Le basculement militaire
Quelle que soit la durée de la guerre dans l’Est de l’Europe, celle-ci aura également et nécessairement des conséquences sur les dispositifs militaires de la France et des Européens au Sahel. Un premier dégât collatéral a déjà eu lieu. Les Antonov ukrainiens sur lesquels la France comptait pour opérer son désengagement du Mali et rapatrier du matériel lourd ont été détruits par l’armée russe sur l’aéroport de Gostomel. Paris opère des rotations avec l’A400 M qui ne transporte que 37 tonnes au lieu des 250 tonnes du plus gros avion-cargo, ce qui ne simplifie pas une tâche déjà délicate.
A priori, la reconfiguration de l’opération Barkhane ne devrait pas être modifiée puisqu’elle était déjà engagée avant le 24 février. Pour l’instant, les contours du nouveau format restent encore flous, les observateurs sont confrontés au « brouillard de guerre », pour employer une expression tendance actuellement. Les déclarations faites par le général Michon, commandant de la force Barkhane, à Ouagadougou sont contradictoires avec celles d’Emmanuel Macron. Ce dernier avait déclaré « Il ne s’agit pas de déplacer ce qui se fait au Mali ailleurs, mais de renforcer ce qu’on fait au Niger et de soutenir davantage le flanc sud ». Or, le général Michon a annoncé, lui, que ce retrait ne « consiste pas à se repositionner au Niger ».
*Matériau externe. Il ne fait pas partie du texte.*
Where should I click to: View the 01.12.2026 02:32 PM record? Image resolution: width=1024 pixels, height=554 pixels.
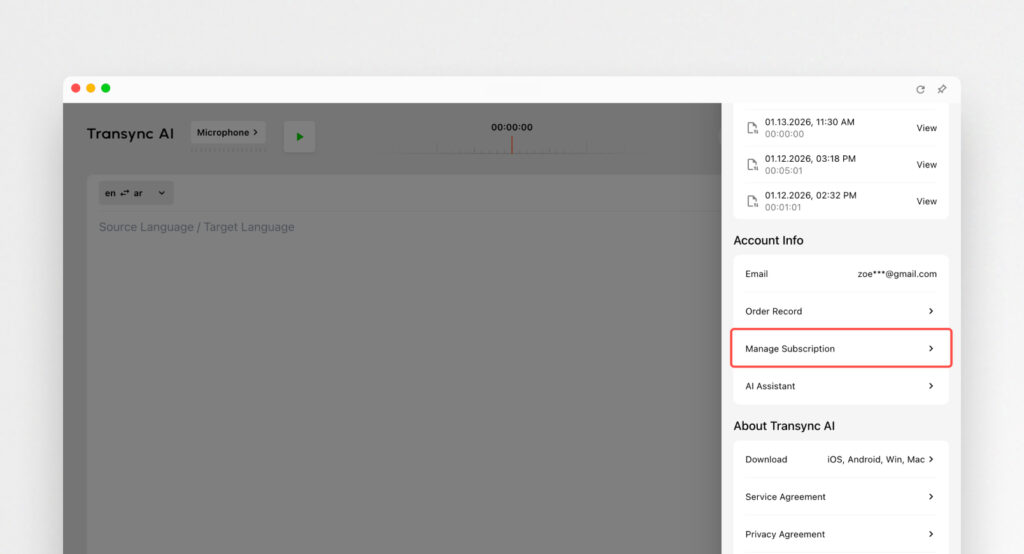926,201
Selon nos informations, le nouveau dispositif devrait être éclaté entre divers pays, Côte d’Ivoire, Bénin, Niger, Burkina Faso, mais rien ne semble arrêté. Les annonces sont prévues pour le mois de juin, soit après l’élection présidentielle. Au passage, la guerre en Ukraine écrasant tout, il est regrettable qu’il n’y ait ni débat sur le sujet pendant la campagne électorale, ni bilan de l’engagement français au Sahel sous ce quinquennat.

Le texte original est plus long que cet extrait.